Świadkami wydarzenia były zgromadzone na Mszy św. dzieci i ich rodzice.
Światło rokrocznie, od 1986 r., jest zapalane w grocie Narodzenia Pańskiego w Betlejem skąd wyrusza najpierw do Austrii, do Wiednia, gdzie odbywa się ekumeniczne nabożeństwo, a następnie przekazywane jest do innych krajów.
Tradycją jest, że do Polski ogień trafia przez pośrednictwo harcerzy ze Słowacji. Natomiast nasi skauci Związku Harcerstwa Polskiego przekazują je dalej na wschód - na Ukrainę, Litwę, Białoruś i do Rosji, a także na zachód do Niemiec oraz na północ - do Szwecji.
Betlejemskie Światełko Pokoju przekazywane jest w Polsce od 1991 r, a od 26 lat jest związane z z Wigilijnym Dziełem Pomocy Dzieciom. To właśnie świeca akcji Caritas służy do "przenoszenia" ognia. Te dwa symbole stały się nieodłącznym elementem świąt Bożego Narodzenia.
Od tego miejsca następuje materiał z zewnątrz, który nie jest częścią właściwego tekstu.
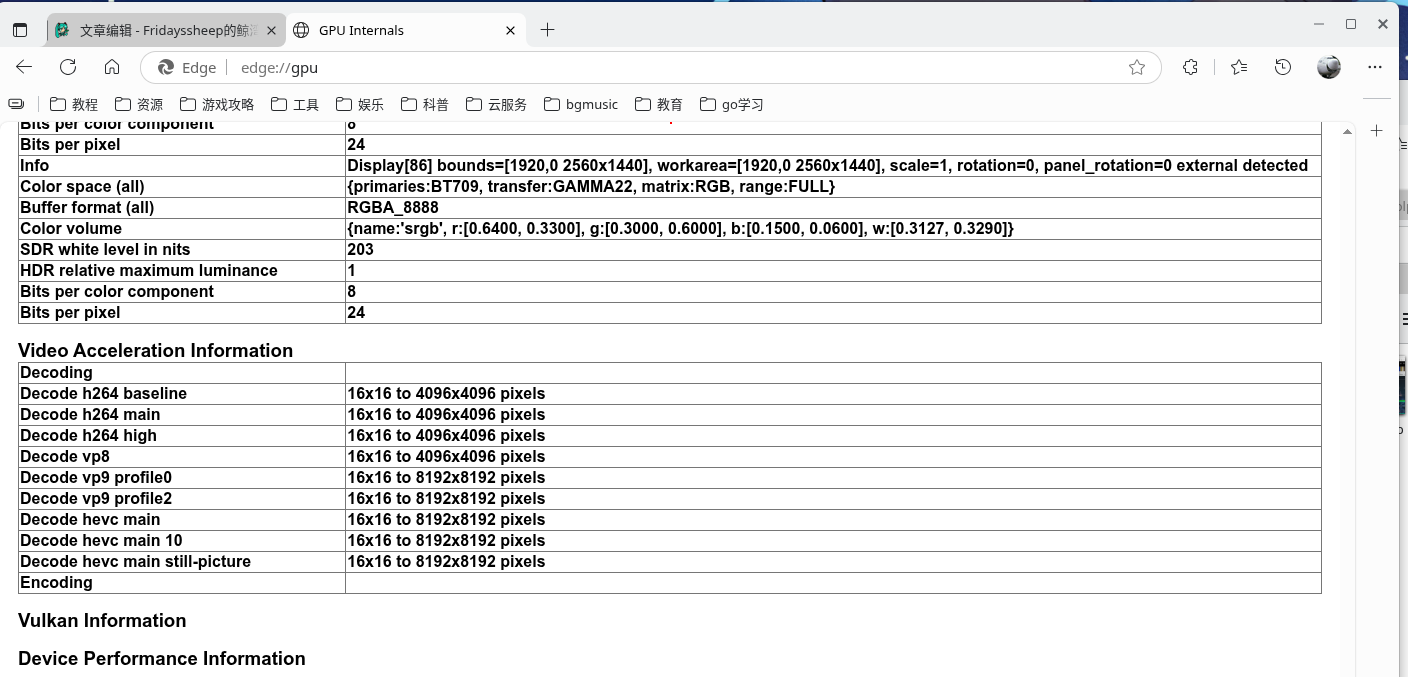Close the GPU Internals tab
This screenshot has width=1408, height=677.
[511, 30]
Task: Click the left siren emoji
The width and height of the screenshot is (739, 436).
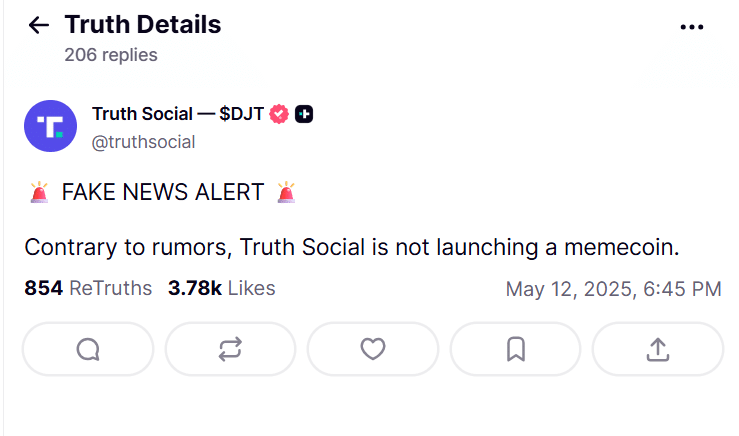Action: [x=39, y=193]
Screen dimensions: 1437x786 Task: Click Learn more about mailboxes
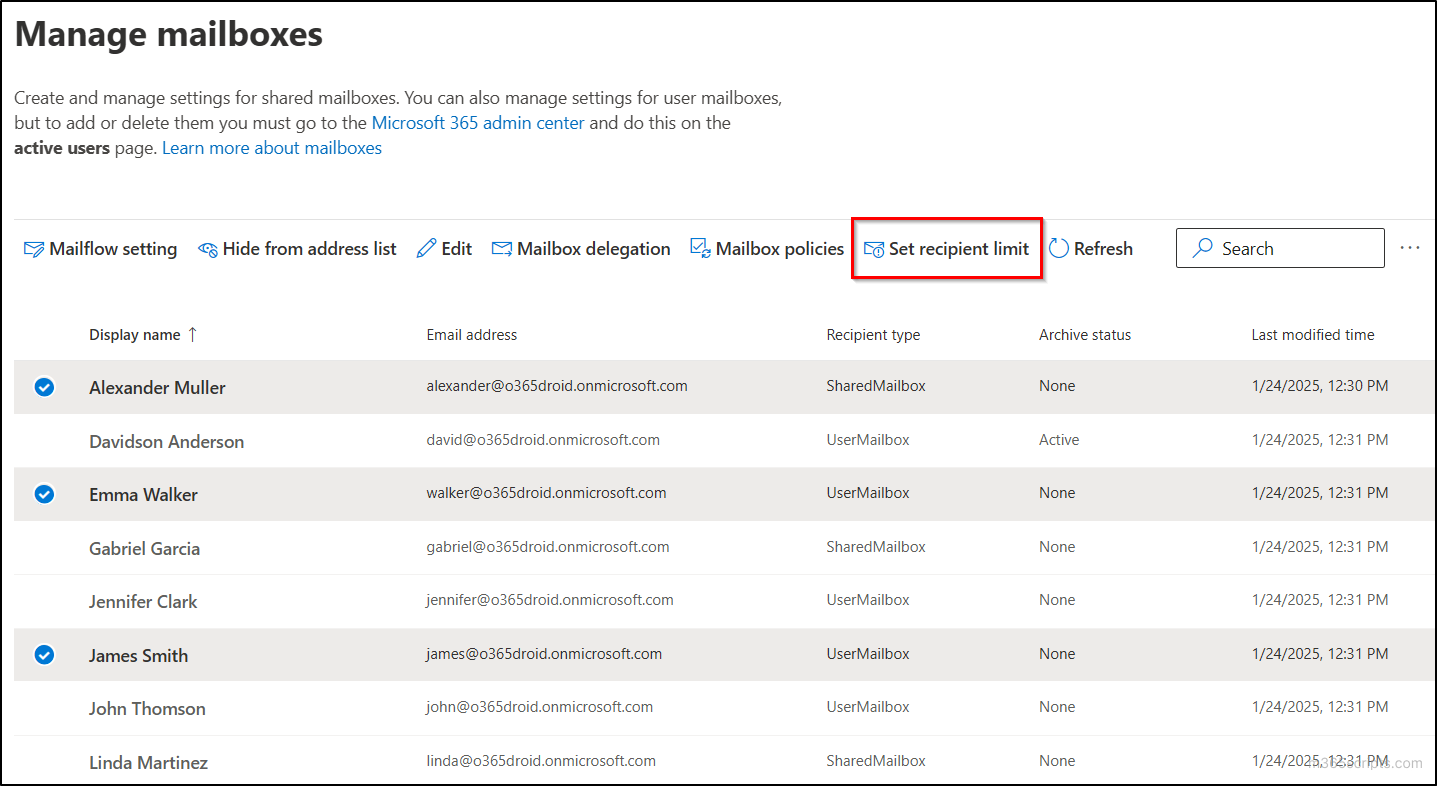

Tegoroczna akcja Betlejemskiego Światła Pokoju odbywa się pod hasłem „Światło służby”, które nawiązuje do fragmentu Ewangelii wg. św. Marka. "Chcemy w nowonarodzonym Jezusie zobaczyć Syna Człowieczego, który nie przyszedł, aby Mu służono, lecz żeby służyć”- czytamy w uzasadnieniu wyboru tegorocznej myśli przewodniej akcji.